Your assignment: Retrieve every line of the data holding the word "field".

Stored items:
▬▬▬▬▬▬
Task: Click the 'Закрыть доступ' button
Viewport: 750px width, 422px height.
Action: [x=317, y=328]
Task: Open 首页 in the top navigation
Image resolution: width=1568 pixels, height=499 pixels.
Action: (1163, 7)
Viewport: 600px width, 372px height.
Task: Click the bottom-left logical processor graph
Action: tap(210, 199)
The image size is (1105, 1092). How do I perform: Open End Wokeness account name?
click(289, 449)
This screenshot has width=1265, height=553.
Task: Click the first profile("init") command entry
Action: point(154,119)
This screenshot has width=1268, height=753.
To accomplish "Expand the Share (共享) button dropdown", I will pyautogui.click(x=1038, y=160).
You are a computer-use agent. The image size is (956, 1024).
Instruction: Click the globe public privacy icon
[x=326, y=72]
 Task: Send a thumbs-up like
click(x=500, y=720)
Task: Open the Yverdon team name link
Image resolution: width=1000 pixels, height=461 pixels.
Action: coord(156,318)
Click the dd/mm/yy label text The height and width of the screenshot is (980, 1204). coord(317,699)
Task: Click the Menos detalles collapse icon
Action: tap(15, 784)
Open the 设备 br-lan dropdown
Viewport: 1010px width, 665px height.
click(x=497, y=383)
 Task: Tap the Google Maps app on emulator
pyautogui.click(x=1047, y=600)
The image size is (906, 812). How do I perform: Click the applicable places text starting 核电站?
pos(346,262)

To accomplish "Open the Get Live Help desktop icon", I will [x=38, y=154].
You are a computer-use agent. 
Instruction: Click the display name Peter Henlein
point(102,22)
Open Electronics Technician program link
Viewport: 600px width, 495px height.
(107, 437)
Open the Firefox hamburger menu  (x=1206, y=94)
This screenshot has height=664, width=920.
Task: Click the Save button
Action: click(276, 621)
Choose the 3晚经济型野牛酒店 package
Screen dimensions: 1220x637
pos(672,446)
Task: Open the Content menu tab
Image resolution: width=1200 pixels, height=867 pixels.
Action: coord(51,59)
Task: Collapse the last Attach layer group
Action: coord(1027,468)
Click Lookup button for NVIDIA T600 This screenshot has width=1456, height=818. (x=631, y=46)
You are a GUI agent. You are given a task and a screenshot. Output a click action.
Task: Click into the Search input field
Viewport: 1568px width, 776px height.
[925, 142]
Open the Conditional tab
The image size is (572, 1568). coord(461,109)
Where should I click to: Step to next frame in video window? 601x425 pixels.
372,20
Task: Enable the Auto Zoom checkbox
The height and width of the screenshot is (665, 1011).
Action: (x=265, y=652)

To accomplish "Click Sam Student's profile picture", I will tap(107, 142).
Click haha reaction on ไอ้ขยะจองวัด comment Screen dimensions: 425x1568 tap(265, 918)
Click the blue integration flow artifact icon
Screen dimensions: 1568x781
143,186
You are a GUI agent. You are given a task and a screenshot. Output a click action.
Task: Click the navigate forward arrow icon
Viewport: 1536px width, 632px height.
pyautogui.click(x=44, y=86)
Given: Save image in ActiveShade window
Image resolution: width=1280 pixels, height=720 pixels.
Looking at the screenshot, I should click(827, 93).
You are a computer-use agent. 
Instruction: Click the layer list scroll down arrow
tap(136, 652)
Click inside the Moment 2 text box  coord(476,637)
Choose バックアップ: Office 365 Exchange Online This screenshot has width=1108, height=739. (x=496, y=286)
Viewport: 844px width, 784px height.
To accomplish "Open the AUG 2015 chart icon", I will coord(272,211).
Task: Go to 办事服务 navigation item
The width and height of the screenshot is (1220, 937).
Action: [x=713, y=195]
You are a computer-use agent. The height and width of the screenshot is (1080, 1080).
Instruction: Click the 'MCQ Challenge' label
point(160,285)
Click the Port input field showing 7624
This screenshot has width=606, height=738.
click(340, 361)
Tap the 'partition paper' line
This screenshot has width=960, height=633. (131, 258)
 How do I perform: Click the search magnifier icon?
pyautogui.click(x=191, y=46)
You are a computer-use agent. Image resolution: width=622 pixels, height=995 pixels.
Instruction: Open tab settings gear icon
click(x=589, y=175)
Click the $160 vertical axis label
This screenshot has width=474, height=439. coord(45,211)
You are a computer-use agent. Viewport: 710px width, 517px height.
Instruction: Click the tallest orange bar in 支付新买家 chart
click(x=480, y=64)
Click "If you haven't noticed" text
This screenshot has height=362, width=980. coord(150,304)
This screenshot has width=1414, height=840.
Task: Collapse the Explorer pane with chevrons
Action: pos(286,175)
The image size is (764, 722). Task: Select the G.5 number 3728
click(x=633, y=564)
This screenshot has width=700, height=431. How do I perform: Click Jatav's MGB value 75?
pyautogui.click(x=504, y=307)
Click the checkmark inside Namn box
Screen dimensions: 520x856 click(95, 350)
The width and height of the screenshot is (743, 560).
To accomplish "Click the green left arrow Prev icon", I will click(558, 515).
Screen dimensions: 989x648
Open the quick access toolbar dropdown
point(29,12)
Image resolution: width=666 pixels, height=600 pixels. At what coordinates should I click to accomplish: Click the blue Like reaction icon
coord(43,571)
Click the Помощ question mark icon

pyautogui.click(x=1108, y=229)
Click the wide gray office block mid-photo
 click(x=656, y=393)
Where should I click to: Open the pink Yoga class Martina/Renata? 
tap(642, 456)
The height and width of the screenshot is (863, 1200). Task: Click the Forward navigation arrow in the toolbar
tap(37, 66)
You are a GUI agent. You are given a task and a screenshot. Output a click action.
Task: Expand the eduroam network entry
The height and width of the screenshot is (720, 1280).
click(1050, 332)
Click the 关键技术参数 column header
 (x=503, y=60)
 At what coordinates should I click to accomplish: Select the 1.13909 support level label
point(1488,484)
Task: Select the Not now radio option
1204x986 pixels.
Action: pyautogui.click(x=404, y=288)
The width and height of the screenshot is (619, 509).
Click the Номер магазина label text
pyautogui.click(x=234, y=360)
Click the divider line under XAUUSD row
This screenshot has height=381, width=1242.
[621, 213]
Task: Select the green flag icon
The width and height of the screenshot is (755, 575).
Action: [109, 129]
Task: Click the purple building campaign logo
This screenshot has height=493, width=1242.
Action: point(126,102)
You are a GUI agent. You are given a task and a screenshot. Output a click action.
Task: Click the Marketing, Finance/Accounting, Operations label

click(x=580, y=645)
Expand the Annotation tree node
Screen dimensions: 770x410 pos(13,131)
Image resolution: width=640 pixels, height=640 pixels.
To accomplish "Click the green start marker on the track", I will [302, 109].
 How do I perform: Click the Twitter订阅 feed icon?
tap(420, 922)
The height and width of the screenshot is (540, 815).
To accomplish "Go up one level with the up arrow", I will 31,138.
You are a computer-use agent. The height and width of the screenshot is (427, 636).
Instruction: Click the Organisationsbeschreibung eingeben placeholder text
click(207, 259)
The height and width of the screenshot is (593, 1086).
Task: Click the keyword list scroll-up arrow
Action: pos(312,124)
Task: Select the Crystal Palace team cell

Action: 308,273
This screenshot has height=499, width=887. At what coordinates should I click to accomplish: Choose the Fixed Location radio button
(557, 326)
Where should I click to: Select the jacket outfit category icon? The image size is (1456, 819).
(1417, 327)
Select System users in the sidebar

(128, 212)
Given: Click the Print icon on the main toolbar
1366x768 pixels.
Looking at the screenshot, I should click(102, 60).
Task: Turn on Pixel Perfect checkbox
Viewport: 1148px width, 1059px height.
▬▬▬▬▬▬
Result:
Task: Click into the Search input field
Click the Port input field showing 7624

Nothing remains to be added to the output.